### Given entries:
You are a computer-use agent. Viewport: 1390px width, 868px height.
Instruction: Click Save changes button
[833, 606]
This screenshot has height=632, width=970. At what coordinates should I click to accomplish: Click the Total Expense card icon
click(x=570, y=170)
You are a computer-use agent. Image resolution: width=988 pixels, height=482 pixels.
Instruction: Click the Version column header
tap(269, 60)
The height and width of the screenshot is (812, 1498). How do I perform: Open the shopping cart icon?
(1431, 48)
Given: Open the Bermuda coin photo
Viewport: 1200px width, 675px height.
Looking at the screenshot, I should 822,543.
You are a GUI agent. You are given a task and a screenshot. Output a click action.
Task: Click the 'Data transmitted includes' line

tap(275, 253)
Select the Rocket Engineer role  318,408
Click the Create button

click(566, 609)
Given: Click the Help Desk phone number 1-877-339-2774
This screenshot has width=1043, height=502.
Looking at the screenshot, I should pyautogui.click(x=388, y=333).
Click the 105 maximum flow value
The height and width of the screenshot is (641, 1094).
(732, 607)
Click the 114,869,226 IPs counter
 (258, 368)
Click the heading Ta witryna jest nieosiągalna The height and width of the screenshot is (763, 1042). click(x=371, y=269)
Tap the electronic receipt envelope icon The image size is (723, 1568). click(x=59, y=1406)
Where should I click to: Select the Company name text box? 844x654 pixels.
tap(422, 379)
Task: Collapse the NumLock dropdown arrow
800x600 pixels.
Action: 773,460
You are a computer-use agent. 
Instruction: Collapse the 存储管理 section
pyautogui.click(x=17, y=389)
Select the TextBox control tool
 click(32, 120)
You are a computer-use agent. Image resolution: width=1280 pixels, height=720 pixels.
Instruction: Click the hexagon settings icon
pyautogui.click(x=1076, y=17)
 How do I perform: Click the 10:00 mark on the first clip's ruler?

### What is expected:
Which rows contain the word "Open"? Find each of them and copy it out in full.

### Solution to this exercise:
The height and width of the screenshot is (812, 1498). How do I perform: Open the shopping cart icon?
Given: Open the Bermuda coin photo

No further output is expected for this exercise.